Start at the line below containing "Given: Set News sort order to Ascending" and stop at the line containing "The width and". Repeat every line of that stretch exactly, and nothing outside it.

========================

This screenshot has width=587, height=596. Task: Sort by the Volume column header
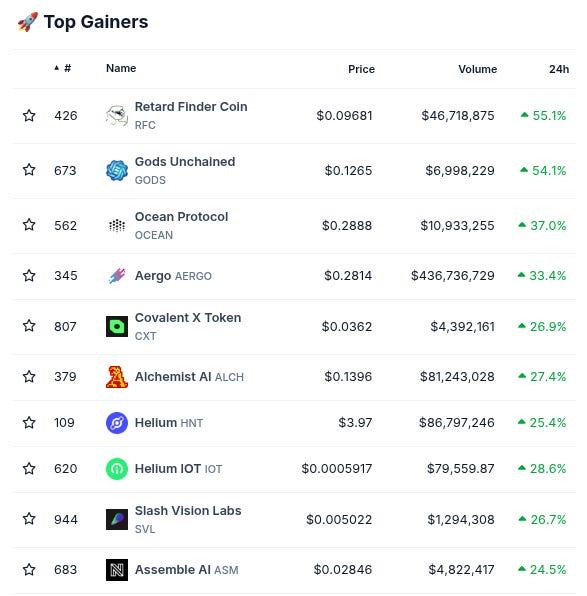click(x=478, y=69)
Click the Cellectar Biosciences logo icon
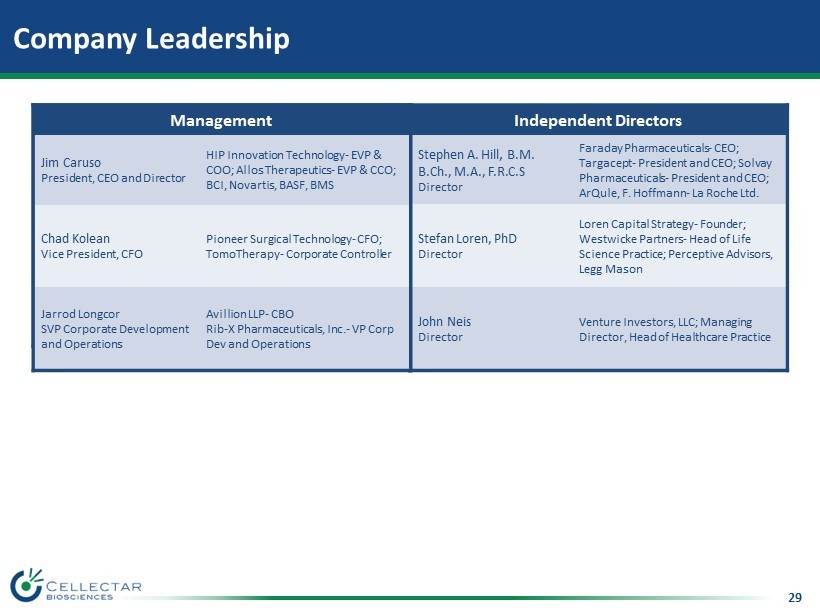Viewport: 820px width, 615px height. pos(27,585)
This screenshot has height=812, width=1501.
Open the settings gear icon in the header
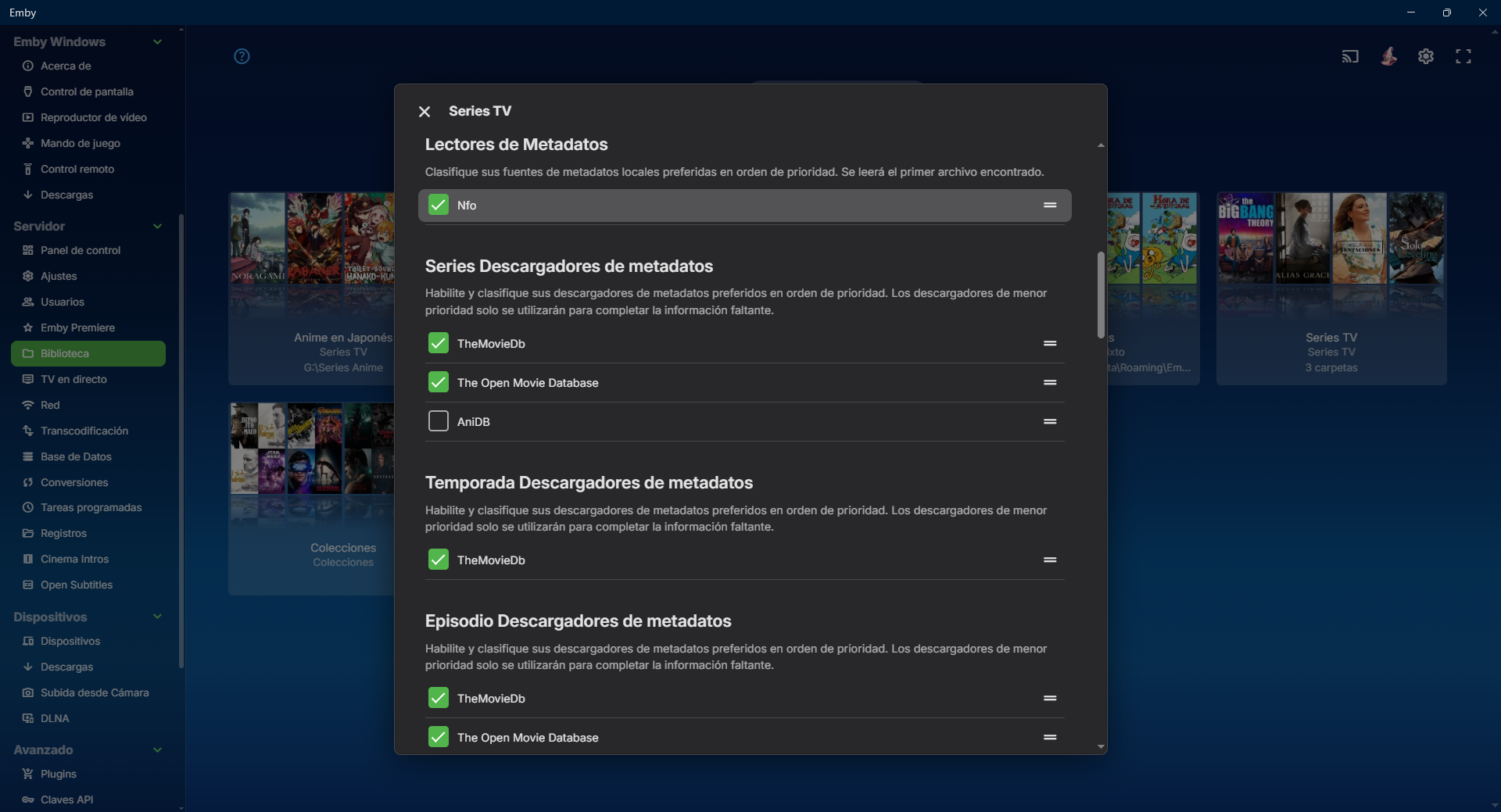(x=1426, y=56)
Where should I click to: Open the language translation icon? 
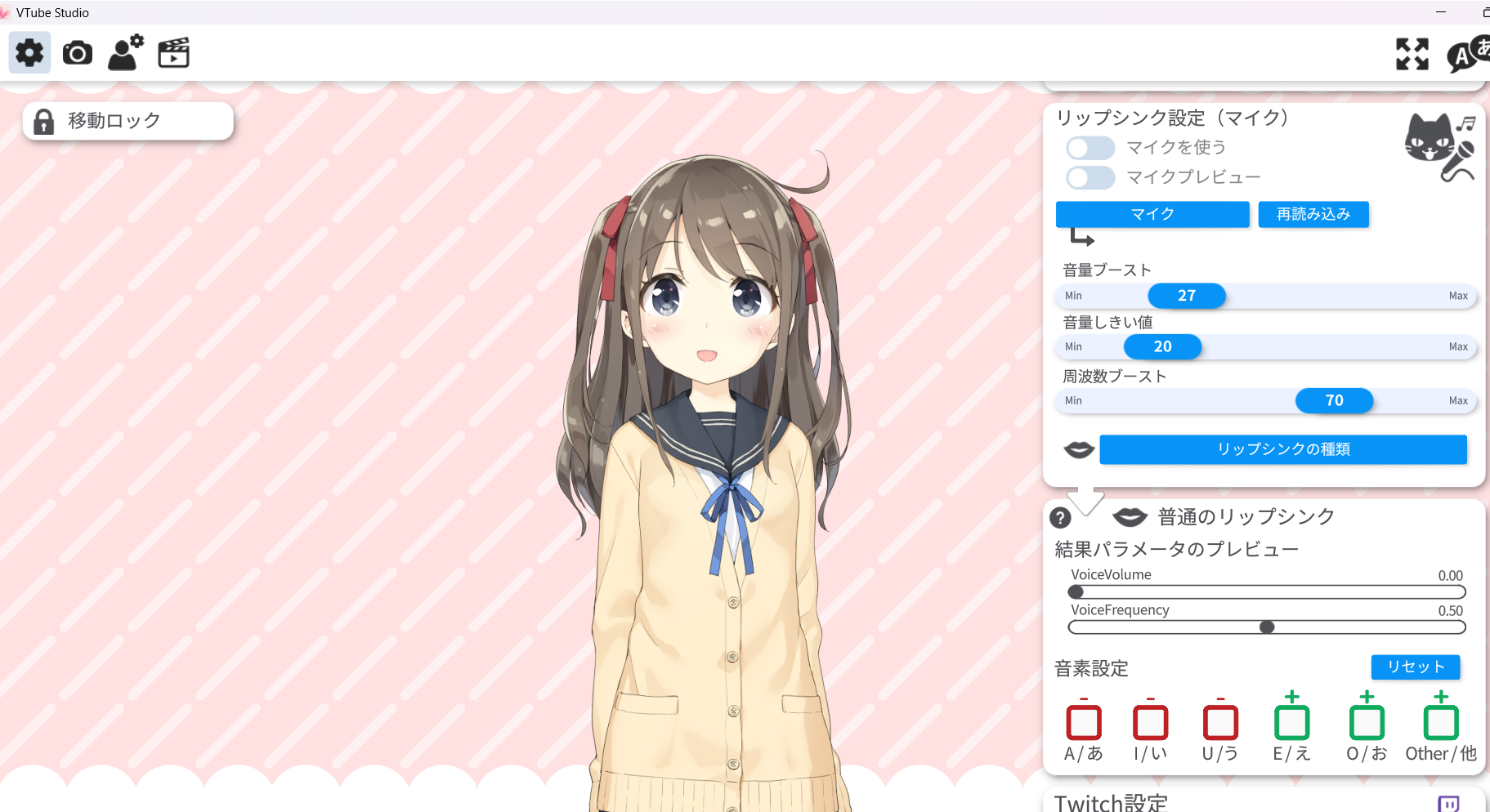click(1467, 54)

========================

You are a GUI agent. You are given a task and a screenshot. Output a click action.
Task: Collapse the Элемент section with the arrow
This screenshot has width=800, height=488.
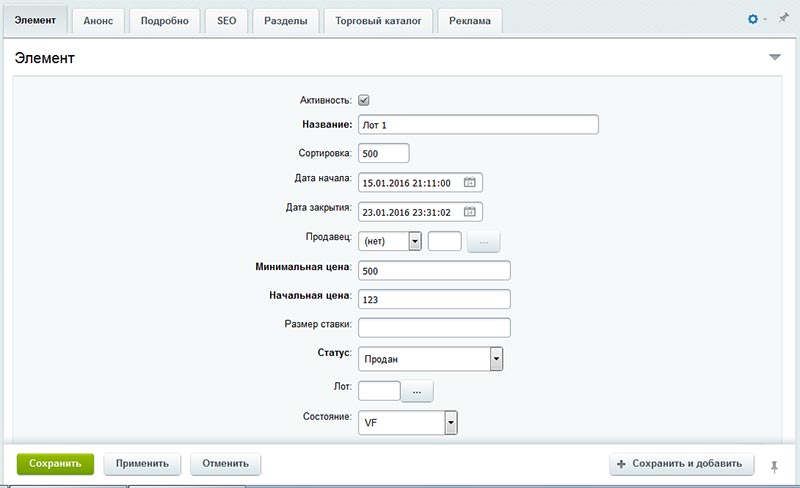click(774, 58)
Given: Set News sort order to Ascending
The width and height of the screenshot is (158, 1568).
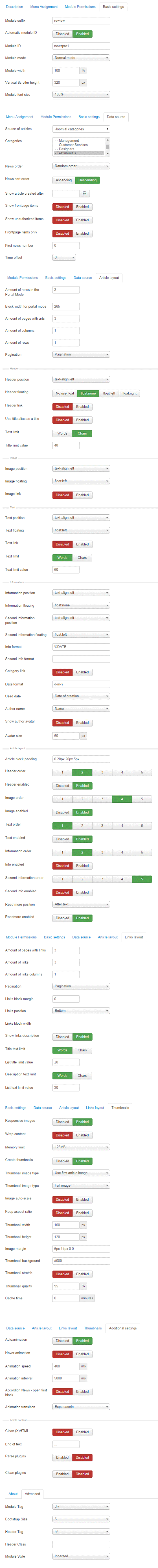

========================

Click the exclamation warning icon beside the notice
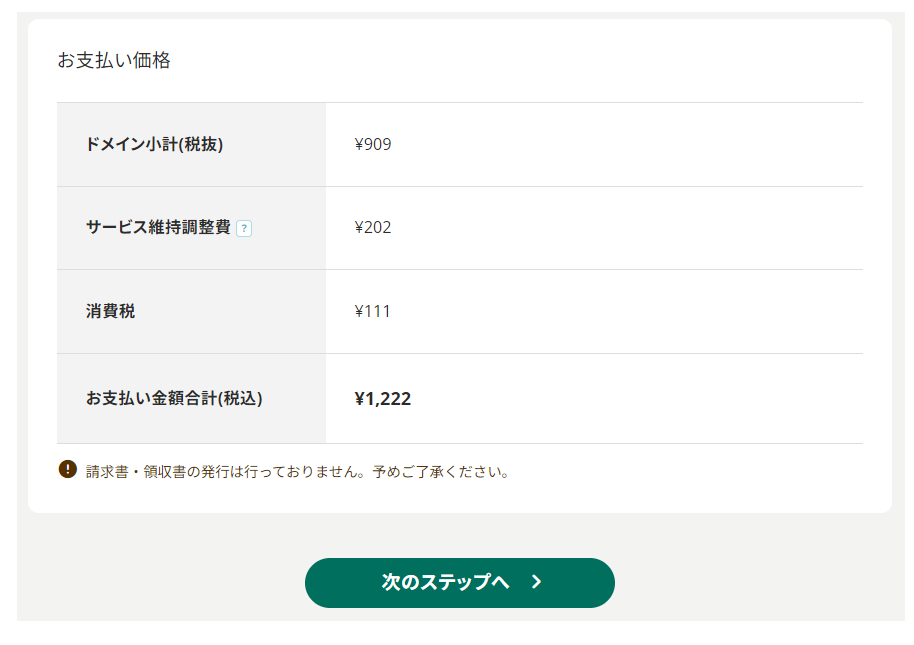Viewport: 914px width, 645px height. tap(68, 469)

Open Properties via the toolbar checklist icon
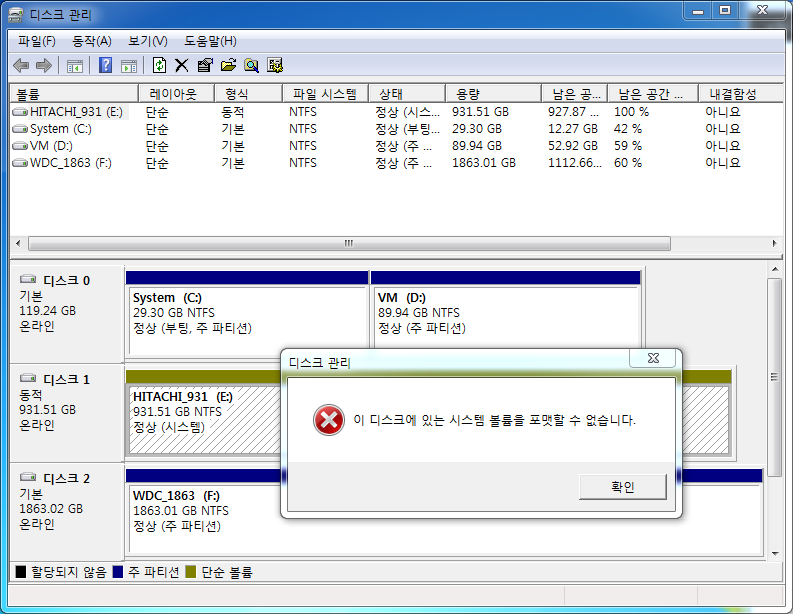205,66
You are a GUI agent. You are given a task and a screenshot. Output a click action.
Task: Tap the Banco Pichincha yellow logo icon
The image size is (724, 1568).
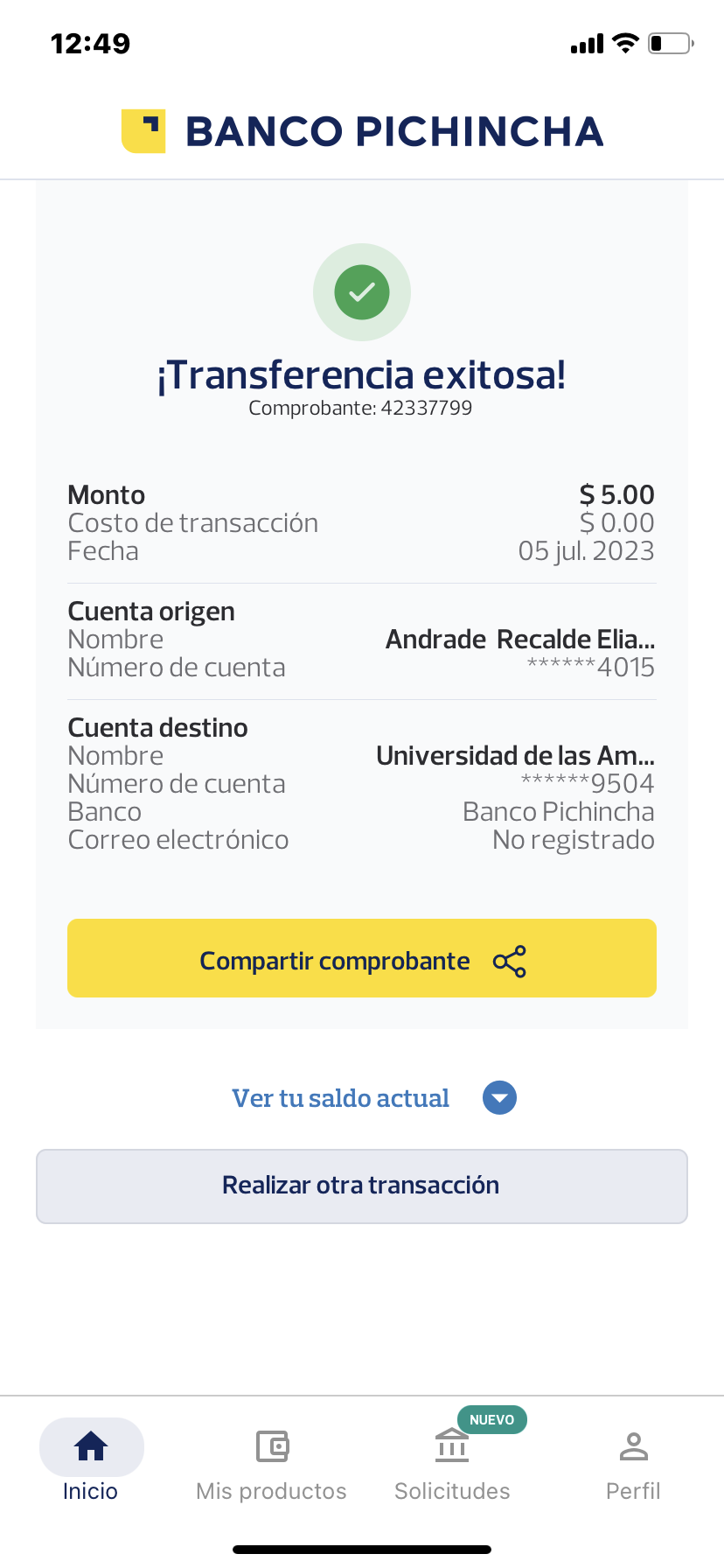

========================

### OUTPUT FOR THIS TASK
Given: Set News sort order to Ascending
The width and height of the screenshot is (158, 1568).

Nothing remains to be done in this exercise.